Reproduce the listing below line for line, character for character, omitting every picture.

**Exercise data**
****
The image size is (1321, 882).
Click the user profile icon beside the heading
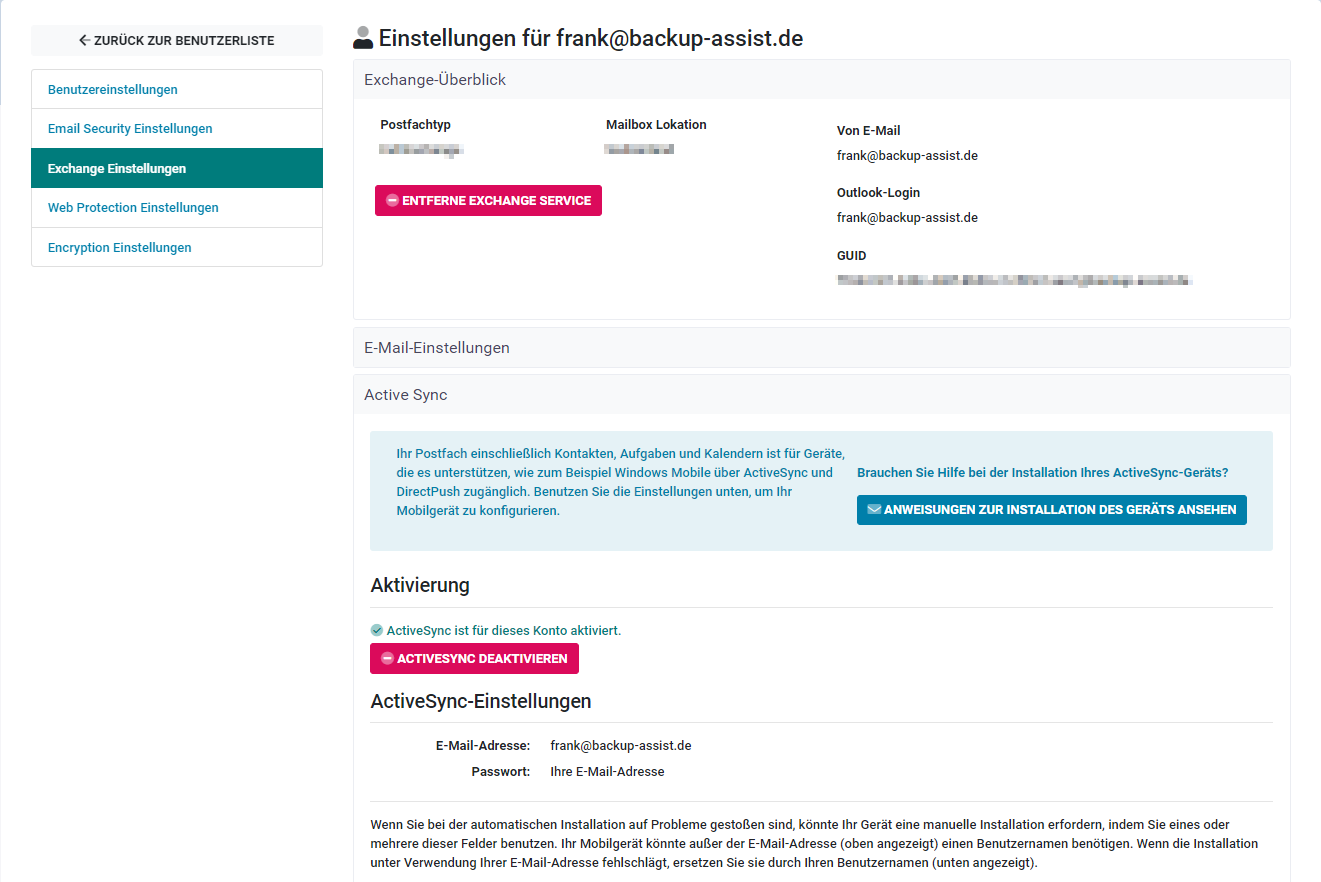tap(364, 39)
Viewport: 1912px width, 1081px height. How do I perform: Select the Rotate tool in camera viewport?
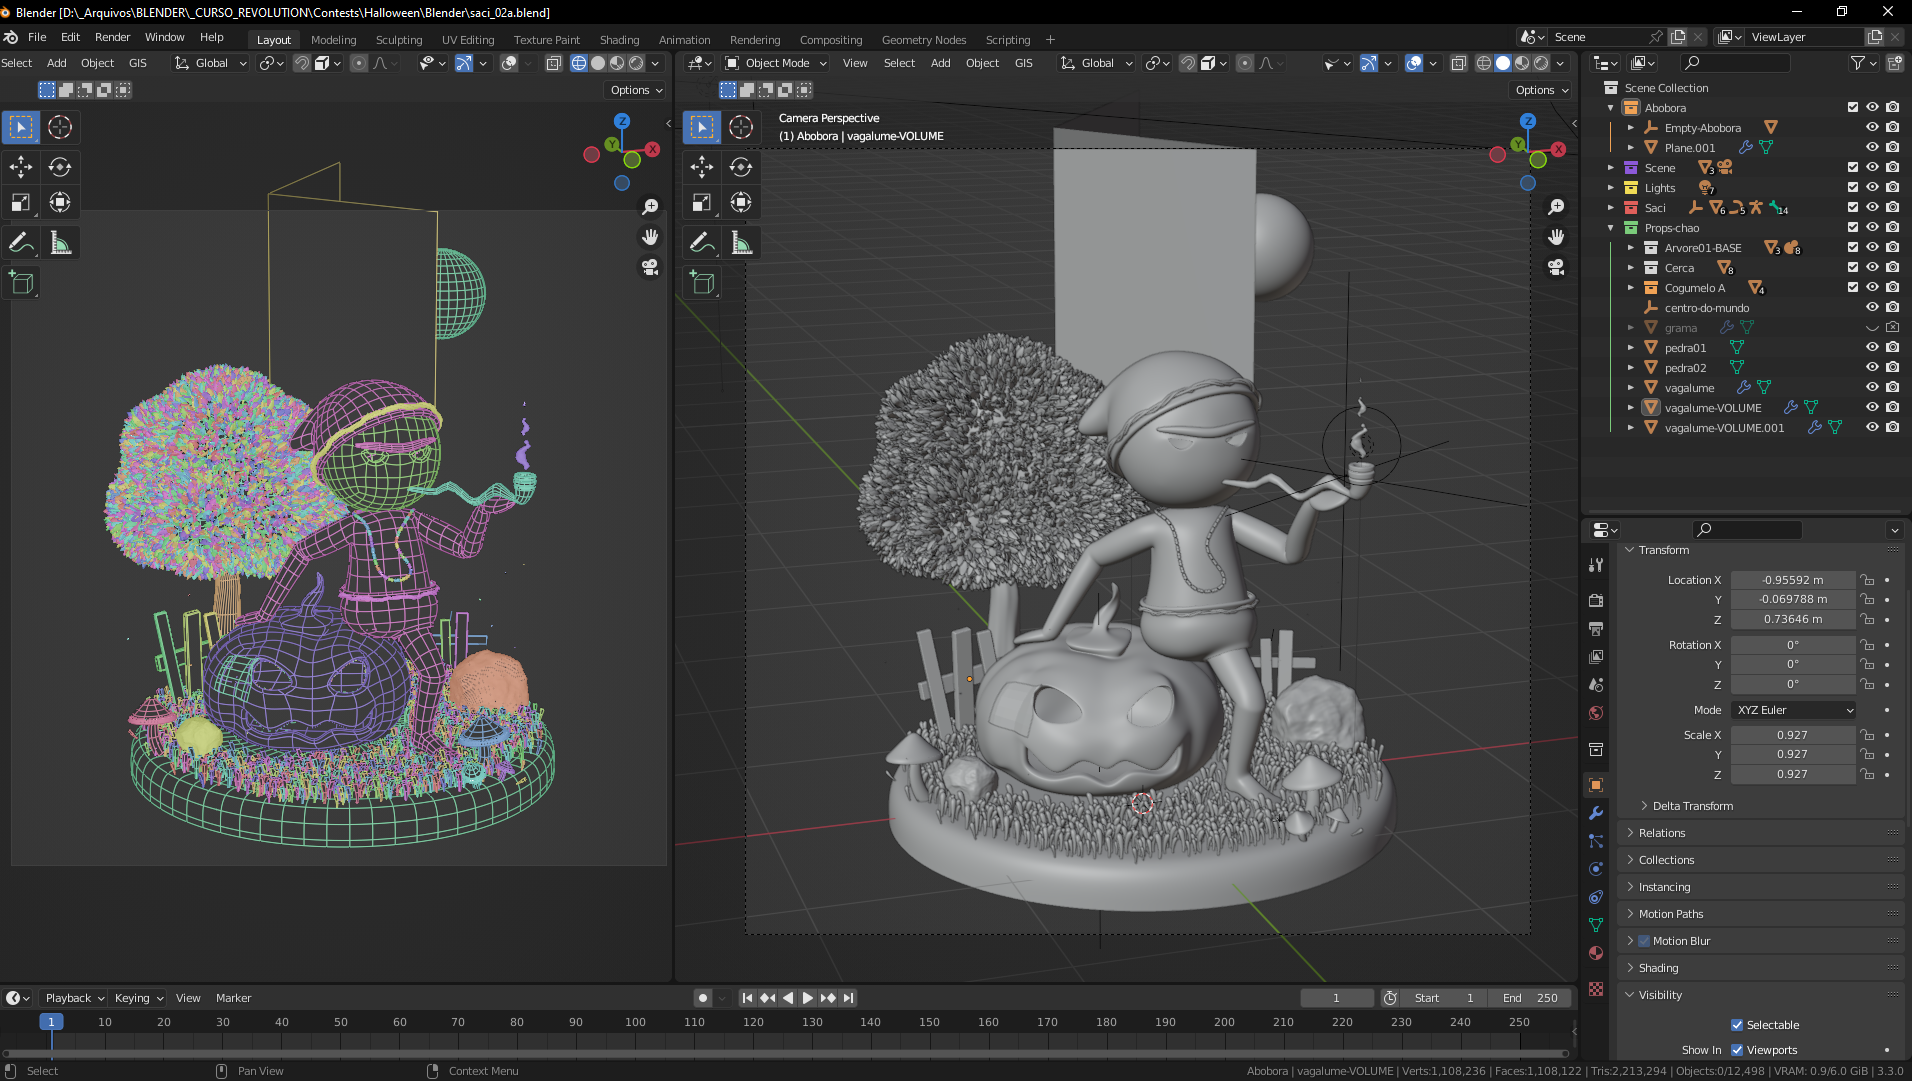741,167
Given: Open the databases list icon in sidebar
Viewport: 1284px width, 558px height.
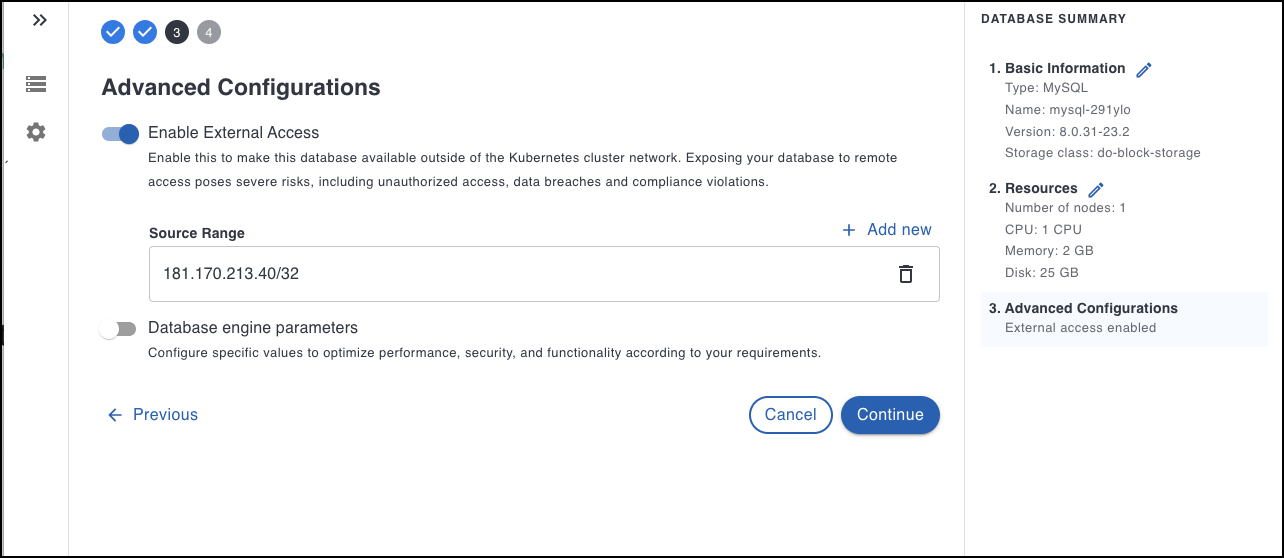Looking at the screenshot, I should (36, 84).
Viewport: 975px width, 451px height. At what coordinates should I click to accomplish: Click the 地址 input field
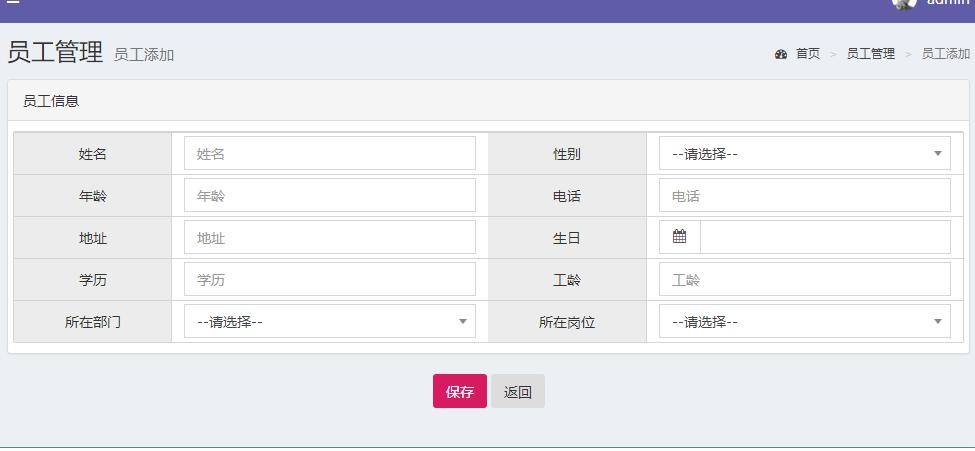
****
**Reply to the task**
The image size is (1321, 882).
Click the user profile icon beside the heading
tap(364, 39)
Viewport: 1912px width, 1081px height. How do I perform: Select the Rotate tool in camera viewport?
741,167
Given: Open the databases list icon in sidebar
Viewport: 1284px width, 558px height.
Looking at the screenshot, I should (36, 84).
Viewport: 975px width, 451px height. At what coordinates should I click to accomplish: Click the 地址 input field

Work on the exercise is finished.